- Episode no.: Season 1 Episode 10
- Directed by: Greg Yaitanes
- Written by: Teresa Lin
- Production code: 1AKY10
- Original air date: January 25, 2006

Guest appearances
- Marika Dominczyk as Leslie Snow; Claire Coffee as Special Agent Tricia Finn; Michael B. Silver as Dr. Anton Kostov; Harry Groener as Dr. Henry Atlas; Penny Marshall as herself; Natalia Nogulich as Ivana Bardu; Jann Carl as herself; Adam Grimes as Nick Hudson; McNally Sagal as Martina Sikes;

Episode chronology
| ← Previous "The Man in the Fallout Shelter" | Next → "The Woman in the Car" |

= The Woman at the Airport =

"The Woman at the Airport" is the tenth episode of the first season of the television series, Bones. Originally aired on January 25, 2006 on Fox network, the episode is written by Teresa Lin and directed by Greg Yaitanes. While the series takes place mostly in Washington, D.C., this episode is also set in Los Angeles, California, featuring FBI Special Agent Seeley Booth and Dr. Temperance Brennan's investigation into a woman whose remains were found at several locations in the Los Angeles International Airport.

==Summary==
The well preserved remains of an Iron Age specimen piques the professional interest of everyone in the lab. While Dr. Brennan and Zach start working on it, Booth brings in another case, skeletal remains of a victim that are dispersed around Los Angeles airport. Booth triumphs over Brennan's refusal to join the investigation in favor of the more scholarly forensics by dangling the attraction of a high profile Hollywood case to Brennan's superior, Dr. Goodman.

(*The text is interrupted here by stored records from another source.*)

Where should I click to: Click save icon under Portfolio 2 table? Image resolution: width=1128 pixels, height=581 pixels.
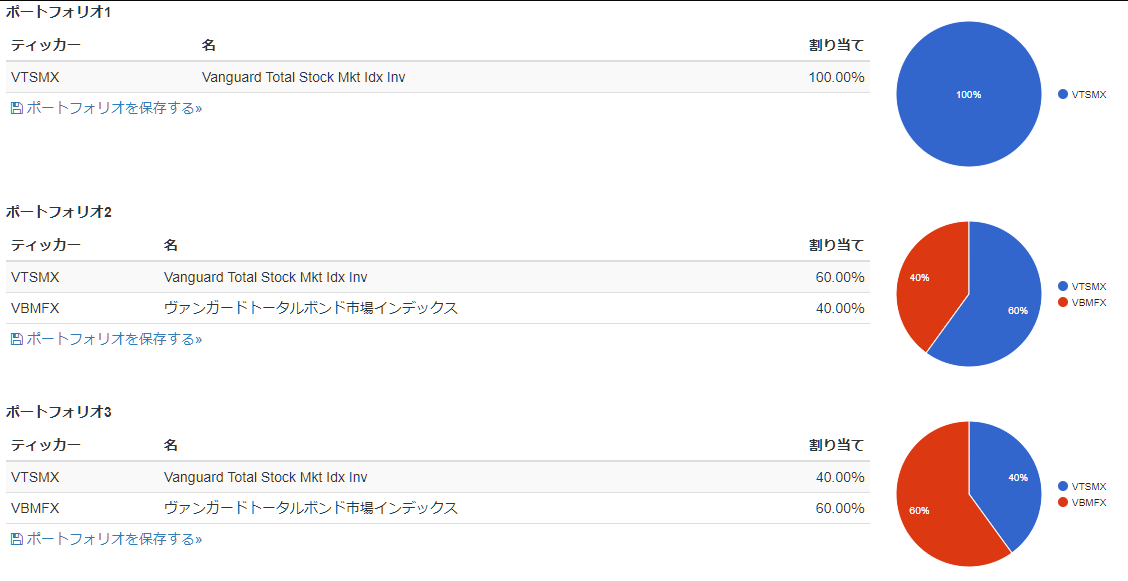[17, 339]
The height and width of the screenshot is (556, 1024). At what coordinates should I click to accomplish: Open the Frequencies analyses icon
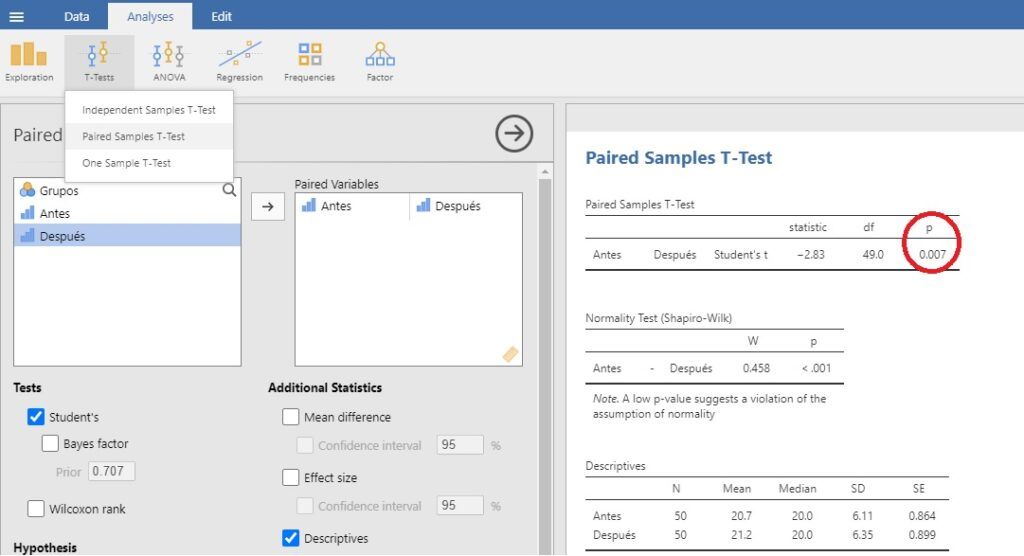(x=309, y=60)
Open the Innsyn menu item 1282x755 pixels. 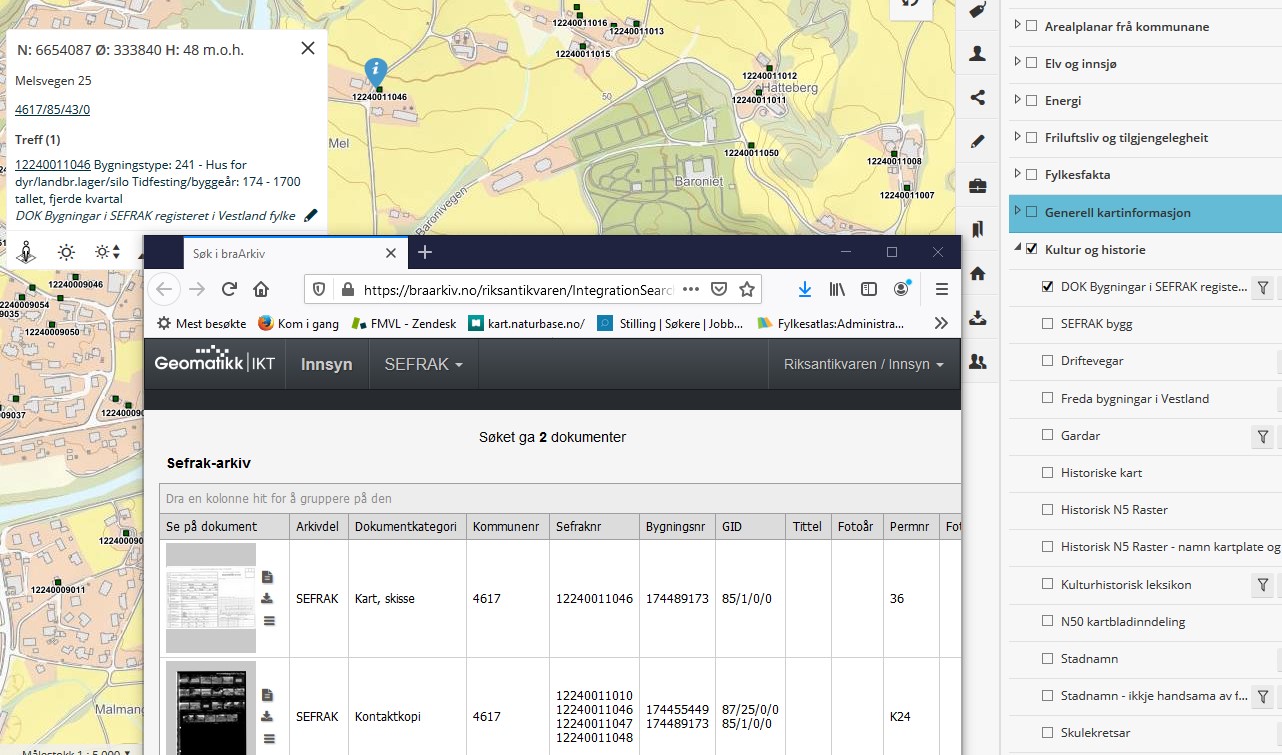(x=326, y=364)
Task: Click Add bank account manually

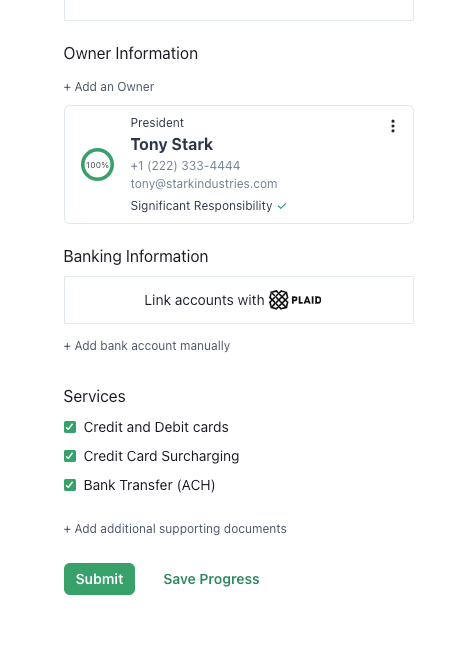Action: [x=147, y=346]
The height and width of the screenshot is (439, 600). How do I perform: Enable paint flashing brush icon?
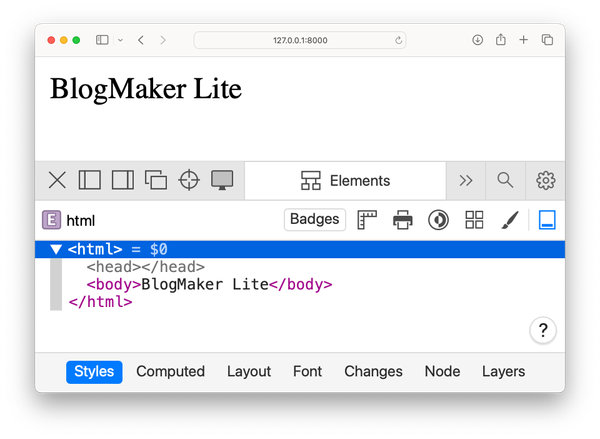point(510,220)
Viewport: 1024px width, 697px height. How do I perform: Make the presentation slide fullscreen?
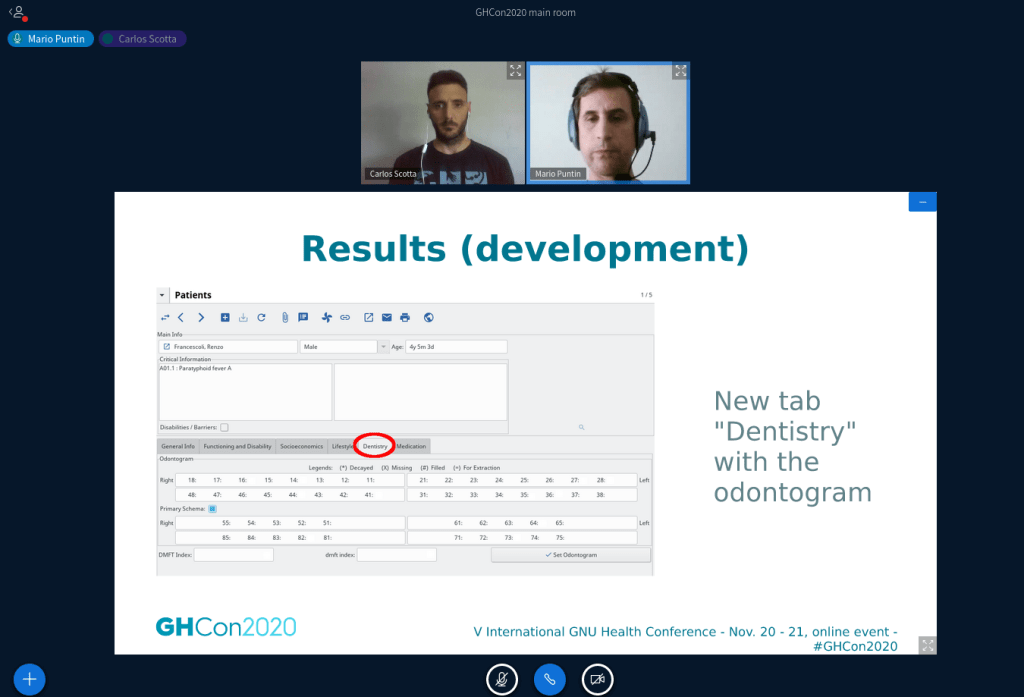click(927, 645)

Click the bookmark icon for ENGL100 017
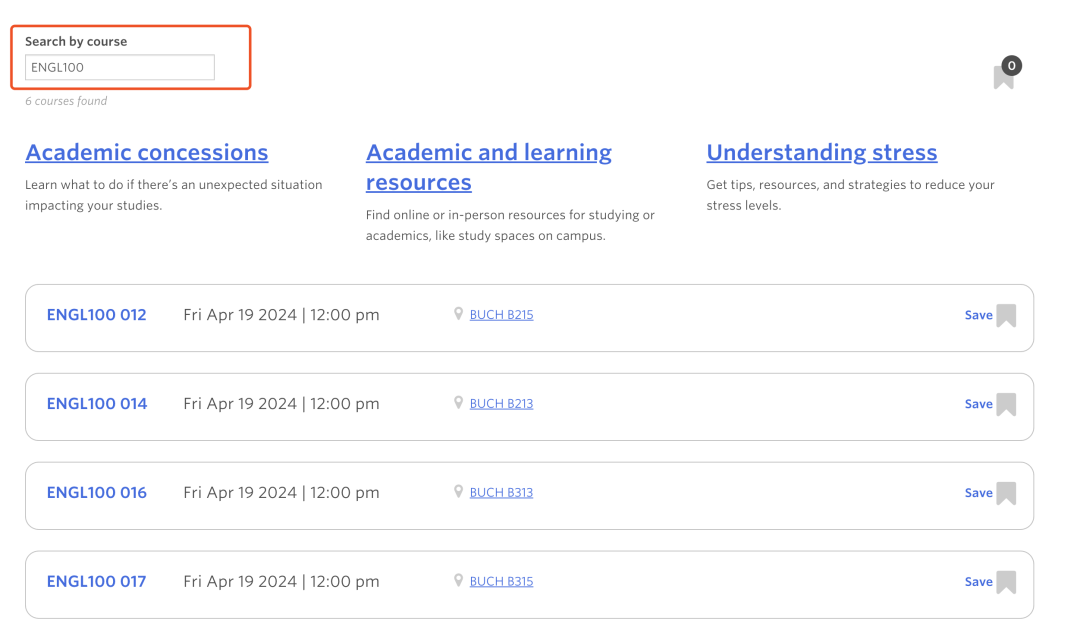point(1006,583)
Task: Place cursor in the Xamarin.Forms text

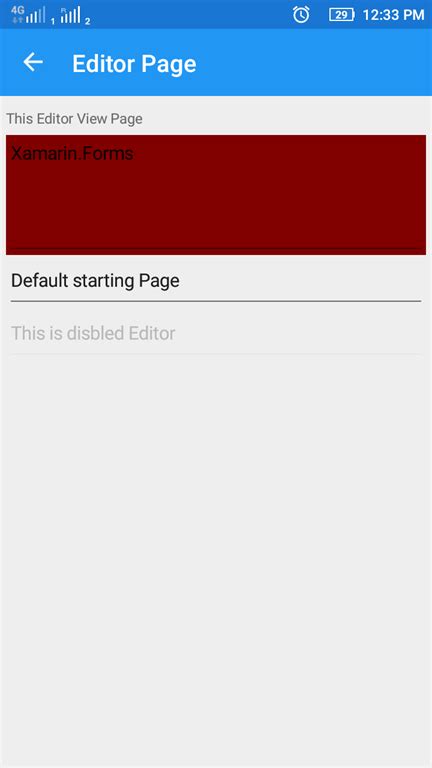Action: [x=72, y=154]
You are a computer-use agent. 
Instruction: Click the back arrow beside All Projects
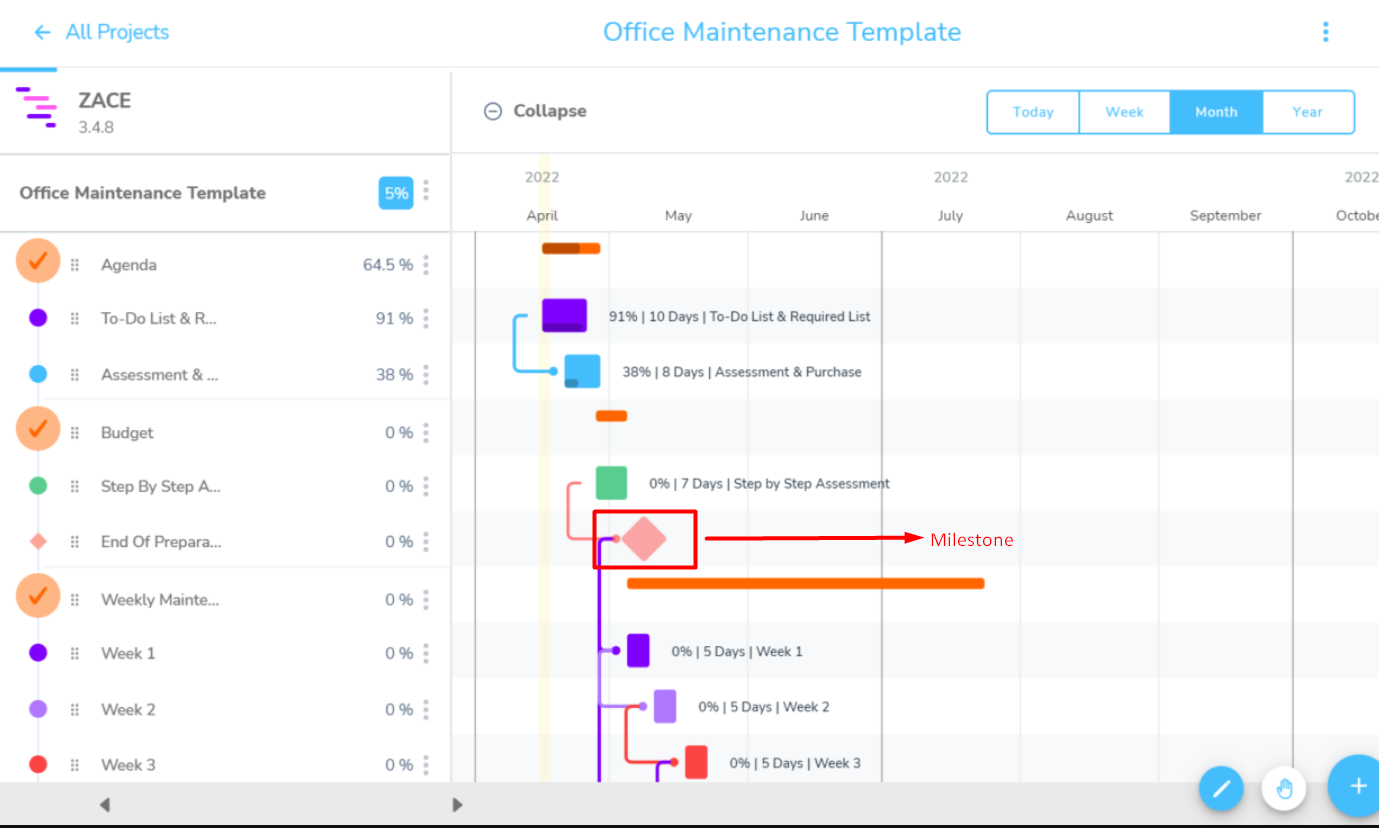point(41,32)
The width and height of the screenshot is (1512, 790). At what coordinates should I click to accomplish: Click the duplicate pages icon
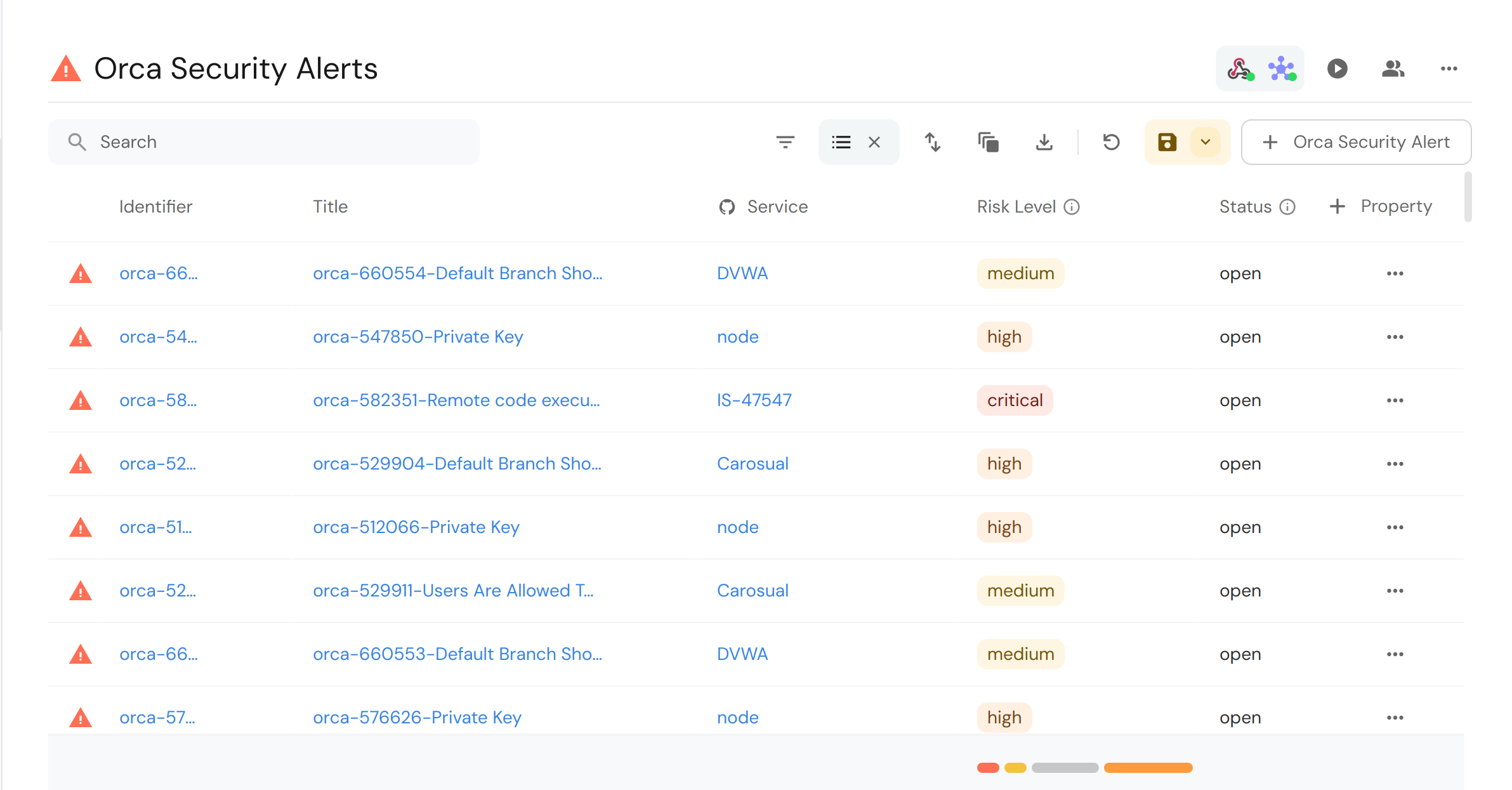tap(988, 142)
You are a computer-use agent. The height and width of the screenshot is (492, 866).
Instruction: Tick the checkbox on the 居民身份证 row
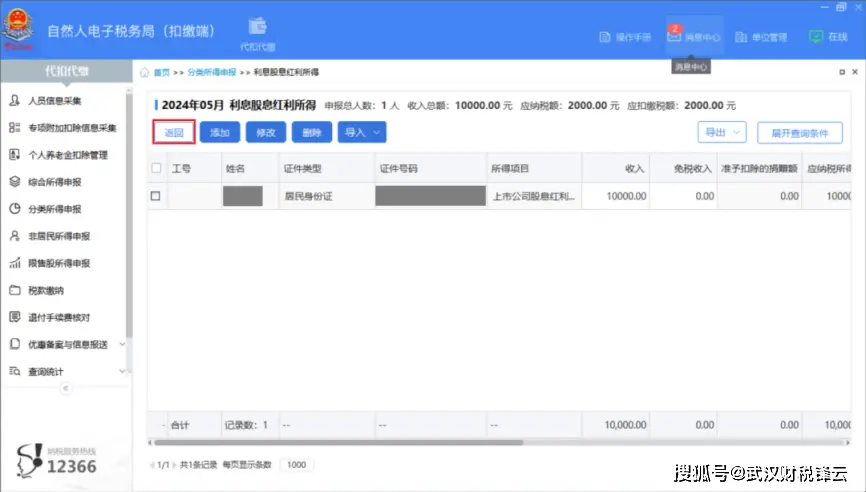[156, 196]
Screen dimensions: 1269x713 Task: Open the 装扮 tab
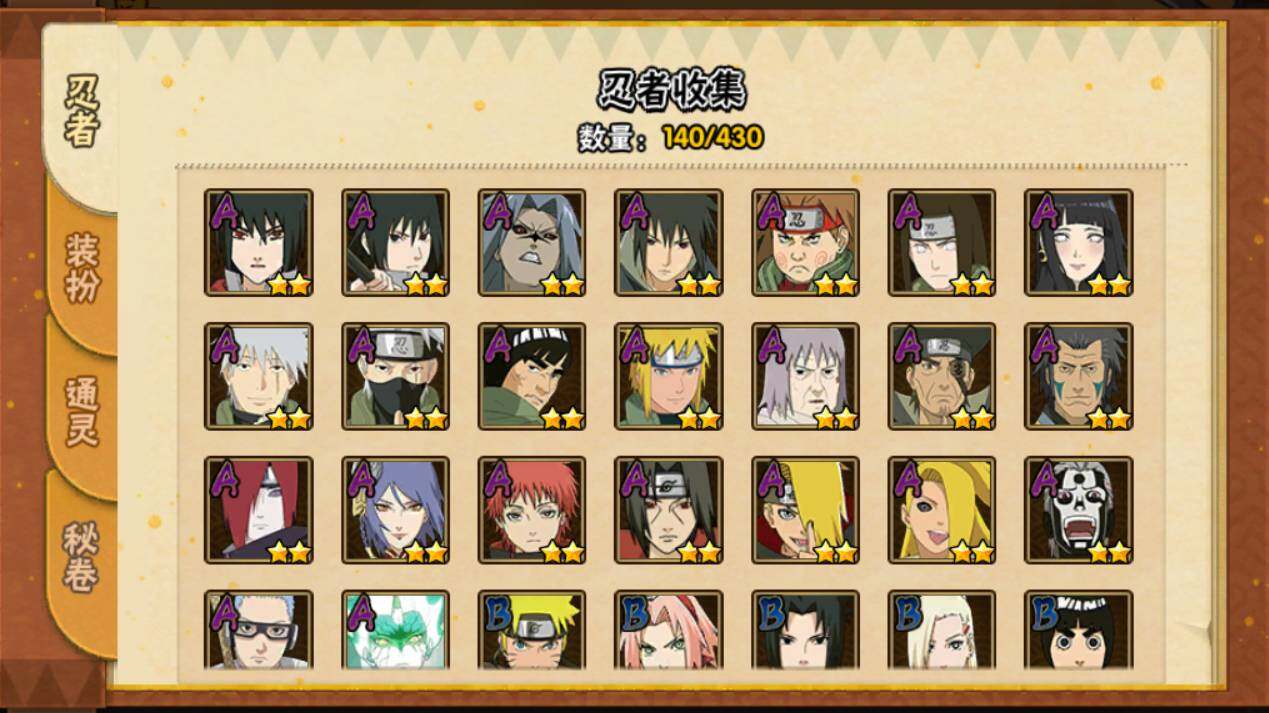(x=82, y=268)
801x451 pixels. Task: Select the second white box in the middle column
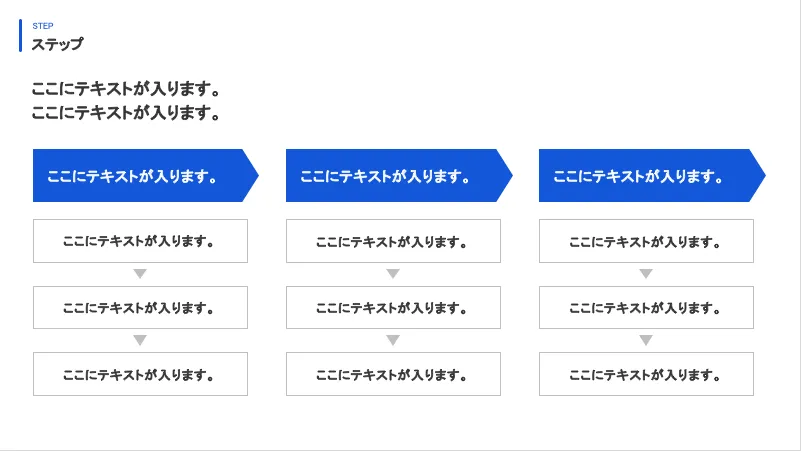(393, 308)
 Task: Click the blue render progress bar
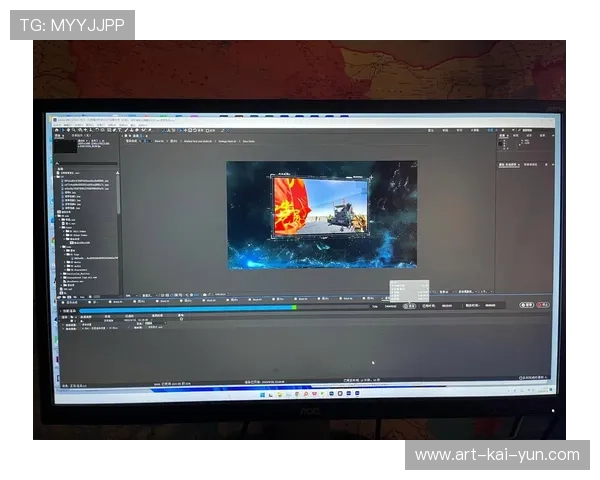click(x=180, y=307)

Initial investigation reveals that the bones were scattered by coyotes to everyone's mild surprise. The Special Agent in Los Angeles, Tricia Finn, pesters Brennan about the upcoming movie based on her novel and tries to promote her screenplay talents. The dead person turns out to be a high profile call girl with a penchant for plastic surgery for beautification. The pervasive bone restructuring of the face render facial reconstruction impossible. Brennan is also distressed by the culture of physical insecurity, leading to an industry of plastic surgery in the city. The circumstantial evidence points to two surgeons who operated on the dead woman. But the ending reveals that it was one of the call girl's colleagues, Leslie Snow, who murdered her out of jealousy. Meanwhile, a standoff between Dr. Hodgins and Dr. Goodman is resolved when Hodgins discovers that the intentions behind avoiding forensic investigations on the Iron Age skeleton is more out of deference to the well preserved body and less due to administrative jurisprudence.

==Music==
The episode featured the following music:
- Ooh La La - Goldfrapp
- Precious - Depeche Mode
- Show Your Style - Ferry Corsten
- Free Los Angeles - Baby
- I'm Slipping Away - Messy

==Cultural references==
- In this episode, the call girl Booth interrogated mentions the murder victim's boyfriend, Nick, had a role as a terrorist in 24, another Fox produced drama. In reality, the only credited actors with the name Nick in 24 are Nick Jameson, who portrayed a Russian president, and Nick Offerman, who portrayed a racist that was arrested.
- When Temperance asks to drive the rental car in California, she says that she is an excellent driver, and Booth responds, "OK, Rain Man."

==Conception==
According to the writer of the episode, Teresa Lin, the main idea of the episode is "what makes up identity" and "how we are all, to some degree, caught up in the world of youth, beauty and perception." Lin expresses that many reality television shows have illustrated that "looks can have a profound impact on what we are deemed to be worth" and "can send the wrong message". Moreover, Lin conveys the irony in the story is that the victim in the episode is murdered not because of "who she was but for who she seemed to be."